Twoje zadanie - Wypisz wszystkie nazwy własne (osób, miejsc i wydarzeń), które pojawiają się w zamieszczonym niżej tekście o koncercie Harry'ego Stylesa.

Fragment do lektury -
━━━

Reklama

Harry Styles podczas koncertu ujawnił orientację seksualną swojej fanki

Popularny piosenkarz Harry Styles koncertuje aktualnie po Stanach Zjednoczonych w ramach trasy "Love on Tour 2021". W czasie ostatniego występu w Milwaukee piosenkarz zdecydował się na nietypowy gest – pomógł jednej z fanek zrobić coming out przed jej mamą.

Popularny piosenkarz Harry Styles koncertuje aktualnie po Stanach Zjednoczonych w ramach trasy "Love on Tour 2021". W czasie ostatniego występu w Milwaukee piosenkarz zdecydował się na nietypowy gest – pomógł jednej z fanek zrobić coming out przed jej mamą.

━━━

Dostarczony wykaz -
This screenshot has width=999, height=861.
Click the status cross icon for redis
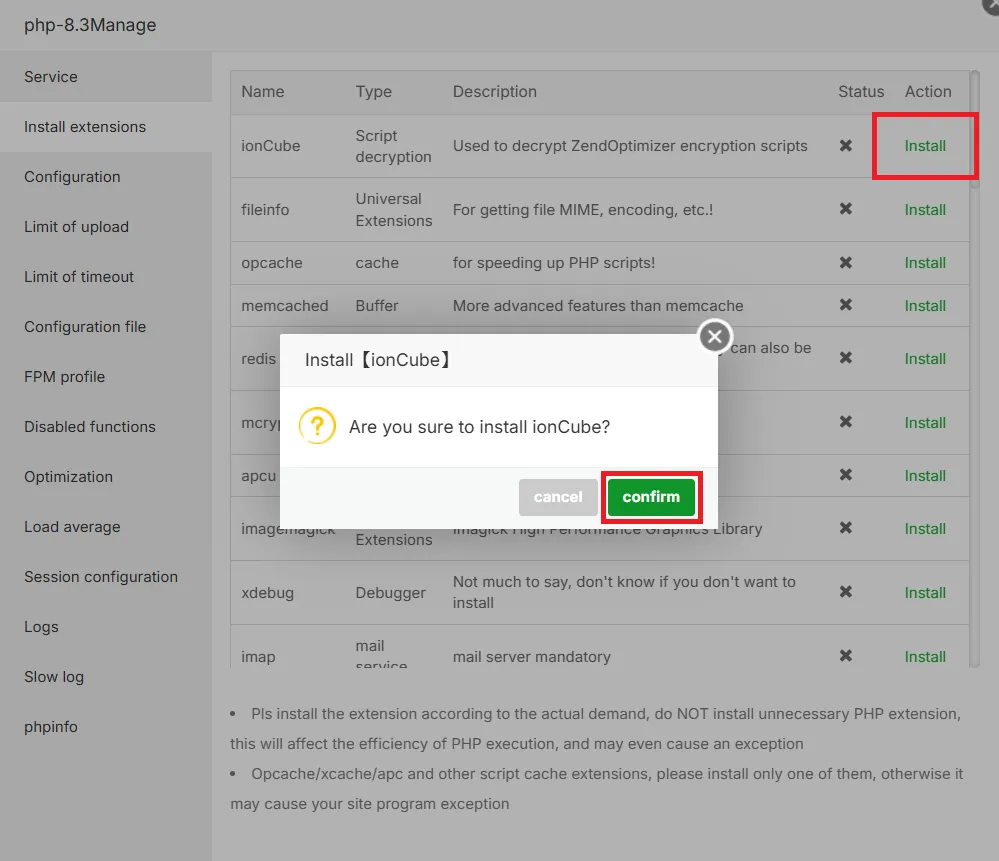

━━━

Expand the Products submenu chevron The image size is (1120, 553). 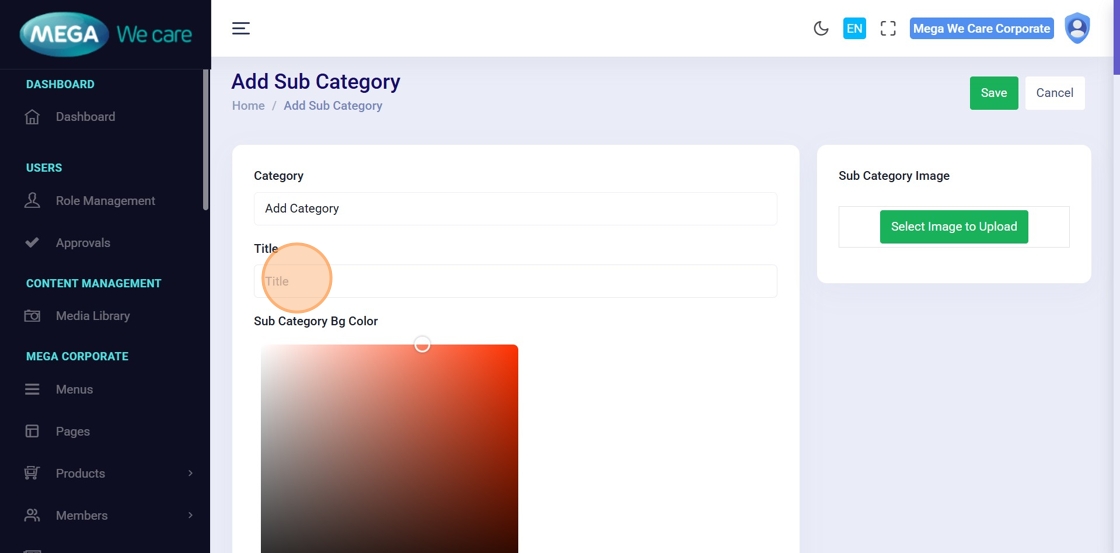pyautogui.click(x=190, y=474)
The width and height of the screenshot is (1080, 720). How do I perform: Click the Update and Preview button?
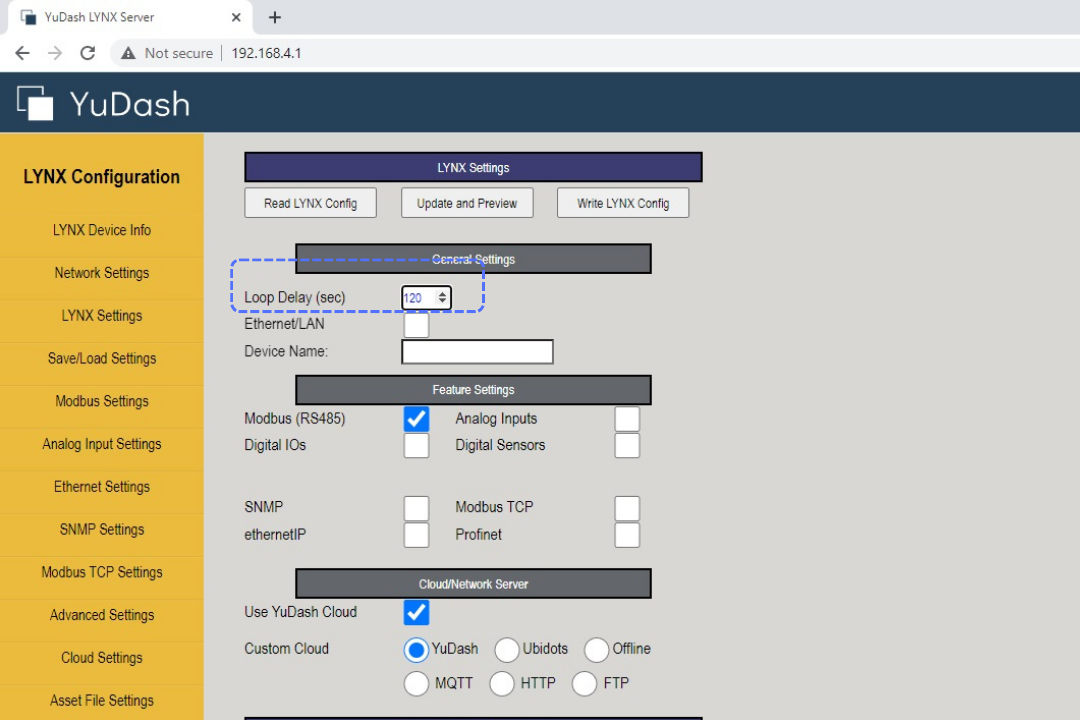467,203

━━━

Rozwiązanie zadania -
- Harry Styles
- Stany Zjednoczone
- Milwaukee
- „Love on Tour 2021”